Lev Abramovich's reverie: a woman who looks like his daughter has adopted an underhanded way of getting people to do what she wants them to do, first trying flattery, and when that doesn't work excuses and self-pity, and when that doesn't work a pernicious aggression which she thinks (wrongly) she has successfully disguised as innocent by-standing. He sees, in other words, an unhappy woman. Lev Abramovich is not a man prone to delusions of grandeur. Though he sometimes fantasizes about Hanka, with her sylphen frame, dancing the lead in Giselle or, with her intense curiosity, solving one of nature's many lingering riddles, he hasn't any grand schemes for his daughters beyond this — that each live a happy life.
He conveys no trace of these thoughts through his facial expression, which retains its usual enigmatic air of detachment. Presently, the impression that his sister-in-law has paused her expostulation for a brief interlude (after all even the higher mortals among us must, on occasion, come up for air) arouses him from his reverie. He seizes the opportunity to speak.

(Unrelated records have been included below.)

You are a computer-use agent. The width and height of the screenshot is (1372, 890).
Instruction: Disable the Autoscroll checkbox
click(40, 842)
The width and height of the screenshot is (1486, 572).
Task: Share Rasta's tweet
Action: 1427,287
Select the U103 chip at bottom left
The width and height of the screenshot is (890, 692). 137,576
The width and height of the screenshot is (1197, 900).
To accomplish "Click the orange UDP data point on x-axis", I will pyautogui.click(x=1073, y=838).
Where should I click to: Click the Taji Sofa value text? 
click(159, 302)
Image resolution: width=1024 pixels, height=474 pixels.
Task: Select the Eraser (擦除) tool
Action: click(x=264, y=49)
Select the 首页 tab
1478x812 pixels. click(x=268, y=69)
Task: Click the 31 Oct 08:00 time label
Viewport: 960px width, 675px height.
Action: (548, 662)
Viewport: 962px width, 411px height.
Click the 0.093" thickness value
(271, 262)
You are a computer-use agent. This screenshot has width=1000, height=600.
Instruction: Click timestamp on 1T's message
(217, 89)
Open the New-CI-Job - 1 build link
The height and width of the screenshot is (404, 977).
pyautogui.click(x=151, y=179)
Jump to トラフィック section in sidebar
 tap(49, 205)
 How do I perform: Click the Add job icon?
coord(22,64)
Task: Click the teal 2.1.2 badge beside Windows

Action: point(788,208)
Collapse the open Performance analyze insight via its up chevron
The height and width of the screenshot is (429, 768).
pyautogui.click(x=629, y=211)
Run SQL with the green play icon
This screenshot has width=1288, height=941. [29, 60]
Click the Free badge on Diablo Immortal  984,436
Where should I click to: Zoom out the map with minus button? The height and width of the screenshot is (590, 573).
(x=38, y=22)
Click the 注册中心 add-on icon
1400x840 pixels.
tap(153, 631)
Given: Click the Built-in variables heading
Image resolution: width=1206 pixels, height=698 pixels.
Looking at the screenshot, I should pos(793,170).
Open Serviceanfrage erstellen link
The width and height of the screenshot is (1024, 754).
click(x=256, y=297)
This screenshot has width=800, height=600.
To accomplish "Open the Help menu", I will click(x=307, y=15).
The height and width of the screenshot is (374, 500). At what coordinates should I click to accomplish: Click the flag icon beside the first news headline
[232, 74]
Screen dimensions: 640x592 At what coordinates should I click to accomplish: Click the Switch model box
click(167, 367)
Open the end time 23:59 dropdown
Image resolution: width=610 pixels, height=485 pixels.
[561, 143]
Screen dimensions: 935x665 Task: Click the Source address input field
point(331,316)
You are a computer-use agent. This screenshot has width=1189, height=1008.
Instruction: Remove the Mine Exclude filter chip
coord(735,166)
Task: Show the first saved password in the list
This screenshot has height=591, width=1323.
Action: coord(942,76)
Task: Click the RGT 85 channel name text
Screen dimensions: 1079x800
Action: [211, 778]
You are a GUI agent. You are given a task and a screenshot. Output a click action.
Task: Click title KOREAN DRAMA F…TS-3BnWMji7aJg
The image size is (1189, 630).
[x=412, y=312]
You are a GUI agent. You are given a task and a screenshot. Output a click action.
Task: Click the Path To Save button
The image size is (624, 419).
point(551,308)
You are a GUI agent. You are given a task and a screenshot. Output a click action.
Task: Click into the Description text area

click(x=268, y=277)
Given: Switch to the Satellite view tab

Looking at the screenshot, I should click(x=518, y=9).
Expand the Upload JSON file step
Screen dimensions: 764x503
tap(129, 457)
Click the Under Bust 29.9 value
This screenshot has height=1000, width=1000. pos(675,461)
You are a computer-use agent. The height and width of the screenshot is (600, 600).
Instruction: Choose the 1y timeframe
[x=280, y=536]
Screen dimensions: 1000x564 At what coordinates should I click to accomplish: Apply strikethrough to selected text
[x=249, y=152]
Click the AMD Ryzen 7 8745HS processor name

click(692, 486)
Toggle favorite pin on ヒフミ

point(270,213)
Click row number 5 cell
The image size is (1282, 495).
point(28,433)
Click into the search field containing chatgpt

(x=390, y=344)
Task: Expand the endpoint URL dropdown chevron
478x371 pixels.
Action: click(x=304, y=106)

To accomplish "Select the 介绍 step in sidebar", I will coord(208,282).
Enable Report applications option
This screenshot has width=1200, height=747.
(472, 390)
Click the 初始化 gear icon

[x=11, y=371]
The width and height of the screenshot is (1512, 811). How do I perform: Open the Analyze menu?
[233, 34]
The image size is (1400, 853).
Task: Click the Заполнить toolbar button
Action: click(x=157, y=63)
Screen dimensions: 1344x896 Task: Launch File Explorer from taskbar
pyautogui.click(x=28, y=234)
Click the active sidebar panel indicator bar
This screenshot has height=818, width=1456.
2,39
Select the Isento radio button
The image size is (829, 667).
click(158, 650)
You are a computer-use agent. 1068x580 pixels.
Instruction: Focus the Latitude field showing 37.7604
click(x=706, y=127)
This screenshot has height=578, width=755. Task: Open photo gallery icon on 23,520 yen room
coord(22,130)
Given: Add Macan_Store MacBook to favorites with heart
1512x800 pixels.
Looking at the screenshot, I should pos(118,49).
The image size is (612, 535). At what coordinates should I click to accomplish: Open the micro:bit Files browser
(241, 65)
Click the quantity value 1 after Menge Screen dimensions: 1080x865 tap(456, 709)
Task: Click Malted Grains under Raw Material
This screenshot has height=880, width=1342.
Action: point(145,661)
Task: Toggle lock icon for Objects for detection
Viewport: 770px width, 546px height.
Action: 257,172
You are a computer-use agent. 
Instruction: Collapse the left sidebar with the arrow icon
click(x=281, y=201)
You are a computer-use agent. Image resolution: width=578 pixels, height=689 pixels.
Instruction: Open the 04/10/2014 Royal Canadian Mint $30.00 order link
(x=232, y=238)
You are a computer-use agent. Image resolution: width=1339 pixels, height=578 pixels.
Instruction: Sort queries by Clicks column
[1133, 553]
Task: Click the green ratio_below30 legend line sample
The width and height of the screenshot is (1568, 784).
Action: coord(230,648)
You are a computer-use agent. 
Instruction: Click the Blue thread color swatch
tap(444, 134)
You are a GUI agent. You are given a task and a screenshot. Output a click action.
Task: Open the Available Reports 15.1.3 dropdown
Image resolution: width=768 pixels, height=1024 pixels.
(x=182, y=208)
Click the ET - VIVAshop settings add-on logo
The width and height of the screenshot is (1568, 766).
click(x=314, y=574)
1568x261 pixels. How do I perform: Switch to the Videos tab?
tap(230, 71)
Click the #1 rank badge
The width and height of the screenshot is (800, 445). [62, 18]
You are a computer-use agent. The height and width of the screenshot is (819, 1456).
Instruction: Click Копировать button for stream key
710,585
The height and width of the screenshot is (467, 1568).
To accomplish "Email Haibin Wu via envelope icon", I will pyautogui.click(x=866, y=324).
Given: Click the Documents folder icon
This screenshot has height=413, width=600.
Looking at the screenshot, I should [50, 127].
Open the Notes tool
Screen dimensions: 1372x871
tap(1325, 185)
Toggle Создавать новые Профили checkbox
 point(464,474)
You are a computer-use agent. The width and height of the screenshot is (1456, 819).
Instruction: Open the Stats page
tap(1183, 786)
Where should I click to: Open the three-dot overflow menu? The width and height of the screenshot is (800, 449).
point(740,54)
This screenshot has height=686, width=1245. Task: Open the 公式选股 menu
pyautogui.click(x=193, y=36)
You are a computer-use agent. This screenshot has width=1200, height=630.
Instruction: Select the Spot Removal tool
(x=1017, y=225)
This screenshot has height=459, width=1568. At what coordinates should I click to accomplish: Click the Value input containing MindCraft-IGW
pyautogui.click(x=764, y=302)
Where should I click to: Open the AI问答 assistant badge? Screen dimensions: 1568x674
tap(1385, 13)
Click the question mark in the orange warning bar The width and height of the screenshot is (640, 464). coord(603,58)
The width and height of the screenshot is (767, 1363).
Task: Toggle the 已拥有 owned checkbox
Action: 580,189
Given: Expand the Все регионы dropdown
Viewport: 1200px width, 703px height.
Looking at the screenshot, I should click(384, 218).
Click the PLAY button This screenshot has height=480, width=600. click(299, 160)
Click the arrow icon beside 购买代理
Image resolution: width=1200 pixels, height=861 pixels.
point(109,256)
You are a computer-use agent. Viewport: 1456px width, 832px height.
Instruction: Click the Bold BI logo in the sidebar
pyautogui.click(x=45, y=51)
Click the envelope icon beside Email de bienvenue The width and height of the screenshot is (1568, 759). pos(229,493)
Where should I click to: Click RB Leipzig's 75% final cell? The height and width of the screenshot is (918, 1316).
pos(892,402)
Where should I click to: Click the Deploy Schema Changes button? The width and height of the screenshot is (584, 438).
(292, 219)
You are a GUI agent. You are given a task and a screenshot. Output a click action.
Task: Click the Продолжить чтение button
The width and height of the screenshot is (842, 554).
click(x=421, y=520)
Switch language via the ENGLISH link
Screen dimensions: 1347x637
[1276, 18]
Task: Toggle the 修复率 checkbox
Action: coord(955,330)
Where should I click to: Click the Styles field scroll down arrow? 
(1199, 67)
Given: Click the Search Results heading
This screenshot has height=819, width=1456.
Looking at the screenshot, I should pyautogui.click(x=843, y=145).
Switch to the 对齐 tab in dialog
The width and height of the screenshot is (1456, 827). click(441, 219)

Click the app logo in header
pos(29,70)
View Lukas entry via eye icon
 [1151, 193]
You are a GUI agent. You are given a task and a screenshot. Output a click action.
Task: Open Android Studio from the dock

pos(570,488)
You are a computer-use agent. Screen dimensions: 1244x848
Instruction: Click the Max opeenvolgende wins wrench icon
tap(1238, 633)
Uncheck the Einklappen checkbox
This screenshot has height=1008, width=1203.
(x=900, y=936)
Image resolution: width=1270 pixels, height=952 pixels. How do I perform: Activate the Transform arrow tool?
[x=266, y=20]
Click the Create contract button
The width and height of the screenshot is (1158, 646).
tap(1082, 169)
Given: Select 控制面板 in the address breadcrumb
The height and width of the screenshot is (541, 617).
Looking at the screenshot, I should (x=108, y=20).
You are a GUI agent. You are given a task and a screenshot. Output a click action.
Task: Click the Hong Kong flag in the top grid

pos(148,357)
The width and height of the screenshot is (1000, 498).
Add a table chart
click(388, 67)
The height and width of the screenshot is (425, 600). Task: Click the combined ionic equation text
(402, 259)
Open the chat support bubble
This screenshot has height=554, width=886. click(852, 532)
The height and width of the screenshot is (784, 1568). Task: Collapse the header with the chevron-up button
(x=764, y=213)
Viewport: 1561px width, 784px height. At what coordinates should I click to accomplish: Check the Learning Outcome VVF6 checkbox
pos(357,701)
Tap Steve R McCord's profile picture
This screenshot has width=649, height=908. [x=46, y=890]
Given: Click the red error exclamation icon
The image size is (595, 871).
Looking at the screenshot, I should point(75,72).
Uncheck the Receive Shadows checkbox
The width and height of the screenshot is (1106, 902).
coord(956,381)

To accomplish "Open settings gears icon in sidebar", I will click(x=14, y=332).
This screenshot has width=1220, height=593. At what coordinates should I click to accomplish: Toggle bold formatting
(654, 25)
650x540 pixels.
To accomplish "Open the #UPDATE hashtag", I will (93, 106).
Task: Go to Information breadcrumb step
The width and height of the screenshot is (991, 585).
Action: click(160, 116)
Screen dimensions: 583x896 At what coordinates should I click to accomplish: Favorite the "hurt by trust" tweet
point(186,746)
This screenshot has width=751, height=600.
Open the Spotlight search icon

"Dearest Lidia, you've been so good to me throughout this ordeal, a true rock, and I thank you. But ... daughters belong with their fathers." He has taken his pipe out of his mouth with his right hand and placed his left hand in the pocket of his old brown corderoy blazer. He has made an effort to look presentable, despite the few day's worth of growth gracing his face around his mustache. "Now if I'd've had sons, I might've let you take them." To a keener eye, Lev's crooked smile, an accompaniment to this joke, would betray the anxiety and apprehension the attempt at humor aims to cover up. Lidia, who is however oblivious, begins to interrupt.
But Lev, possessing a fine tenor voice and the confidence of many a triumph in public-speaking engagements during his time at the university, summons his most ceremonious tone to hold her at bay. "Lidia, I know I'm bound to fail. Nevertheless — I present to you — failure is not always the worst alternative. Hell, if it weren't for failures, I'd have no achievements at all." Lidia's emerging expression of utter confusion convinces him that his approach has worked, if only temporarily.